◆ **Provided passage**:
===============
Les Caudle wrote:
On Tue, 11 Nov 2008 10:26:11 +1100, Mark Andrews
<[EMAIL PROTECTED]> wrote:
In message <[EMAIL PROTECTED]>, Les Caudle writes:
I noticed that I could not access this web page from within my
network:
http://worldnet.att.net/general-info/bls_info/block_inquiry.html
I looked at the ip BIND 9.5.0 P2 returned for worldnet.att.net:
199.70.151.234
and compared it to the ip that SwBell returned:
204.127.135.135
I can use DNS from swBell to access that web page from outside my
network, but not from inside my own network based on BIND.
I restarted BIND, and I also tried:
rndc flush
BIND is set to go drectly to the main name servers, so I'm not sure
how it is getting corrupted.
How can I debug this?
--
Thanks! Les Caudle
There is a glue record, which is incorrectly promoted to a
answer, which needs to updated (if worldnet.att.net is a
nameserver) / removed (if worldnet.att.net is not a
nameserver).
worldnet.att.net. 172800 IN A 199.70.151.234
att.net. 172800 IN NS macu.ma.mt.np.els-gms.att.net.
att.net. 172800 IN NS ohcu.oh.mt.np.els-gms.att.net.
att.net. 172800 IN NS orcu.or.br.np.els-gms.att.net.
att.net. 172800 IN NS wycu.wy.br.np.els-gms.att.net.
;; Received 219 bytes from 192.12.94.30#53(e.gtld-servers.net) in 203 ms
Mark
Mark - Are you saying that worldnet.att.net has their DNS settup
incorrectly?
Why is it that SwBell DNS returns the correct records, and BIND does
not?
===============
◆ **Raw data**:
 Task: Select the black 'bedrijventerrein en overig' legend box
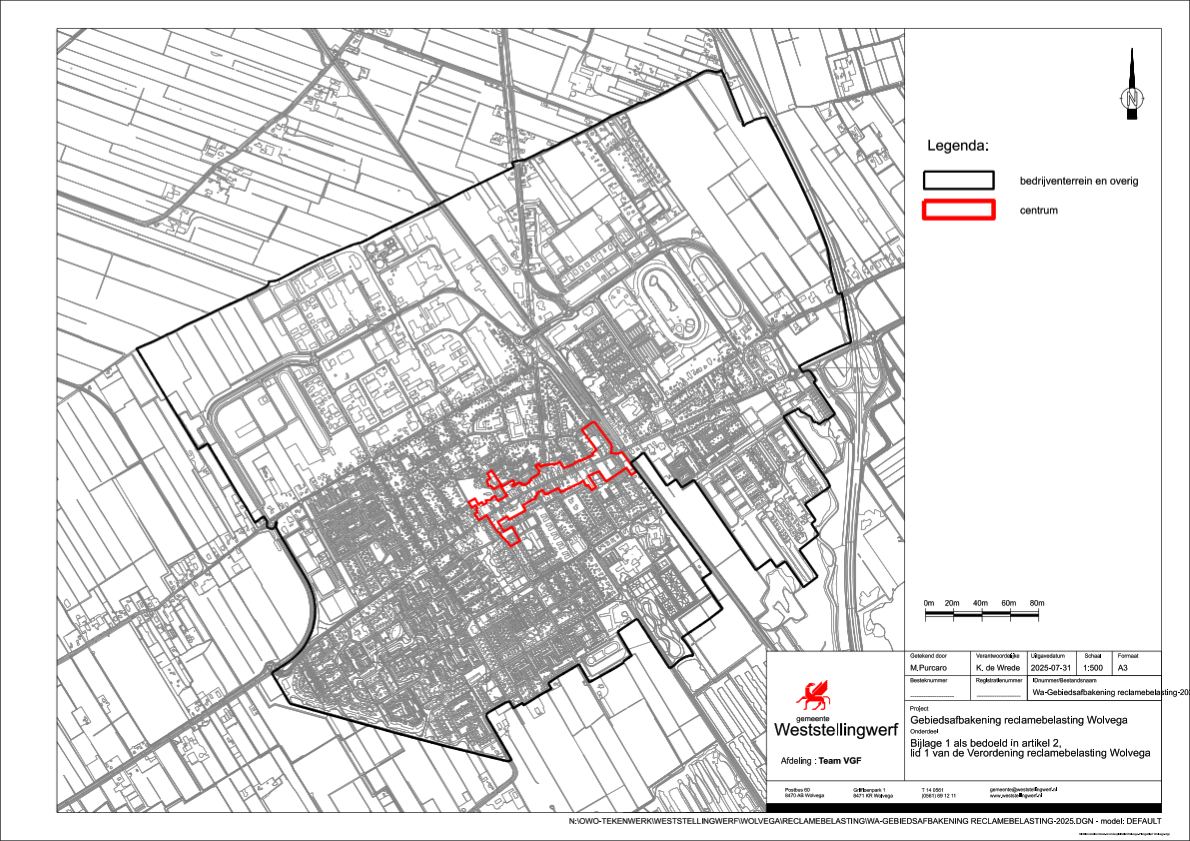coord(958,180)
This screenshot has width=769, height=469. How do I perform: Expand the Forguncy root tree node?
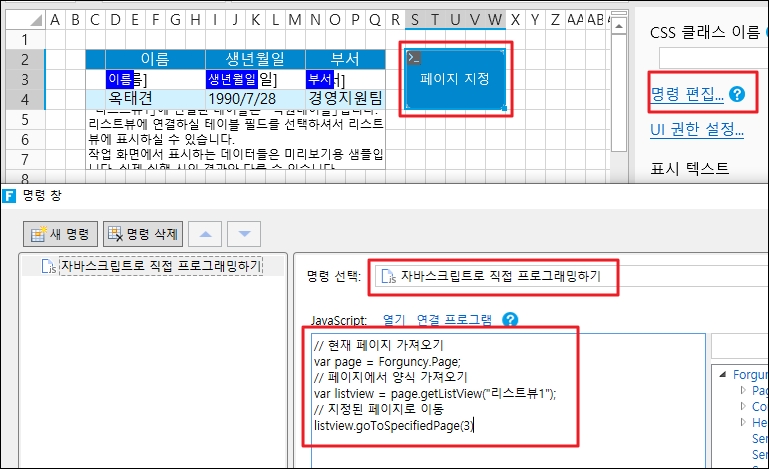coord(722,375)
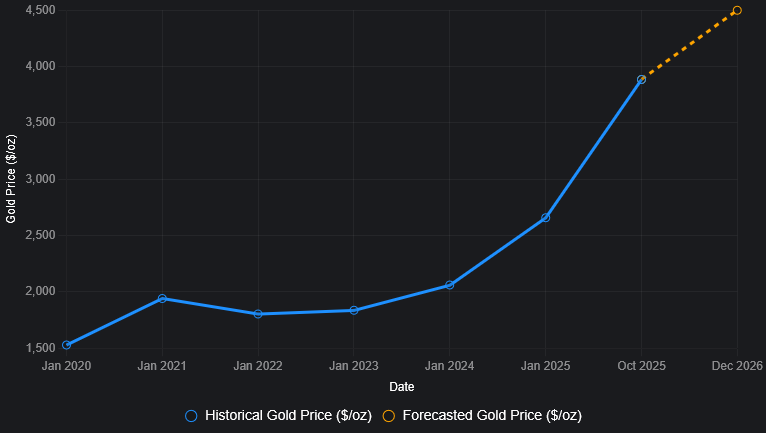766x433 pixels.
Task: Click the "2,000" y-axis tick label
Action: [39, 292]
===============
◆ **Problems and tasks**:
a) Answer these questions from the mailing-list exchange about BIND:
(i) What IP address did BIND 9.5.0 P2 return for worldnet.att.net?
(ii) Apart from restarting BIND, what command was tried?
(iii) How many bytes were received from e.gtld-servers.net?
b) Decide whether each statement agrees with the mailing-list exchange about BIND. Answer yes or no, and quote the words of the exchange that settle it.
(i) The web page could be reached from inside the network using BIND.
(ii) The glue record should be removed if worldnet.att.net is not a nameserver.
(iii) The response from e.gtld-servers.net took 219 ms.

◆ **Worked solutions**:
a)
(i) 199.70.151.234
(ii) rndc flush
(iii) 219 bytes

b)
(i) No: "but not from inside my own network based on BIND."
(ii) Yes: "removed (if worldnet.att.net is not a nameserver)"
(iii) No: "Received 219 bytes from 192.12.94.30#53(e.gtld-servers.net) in 203 ms"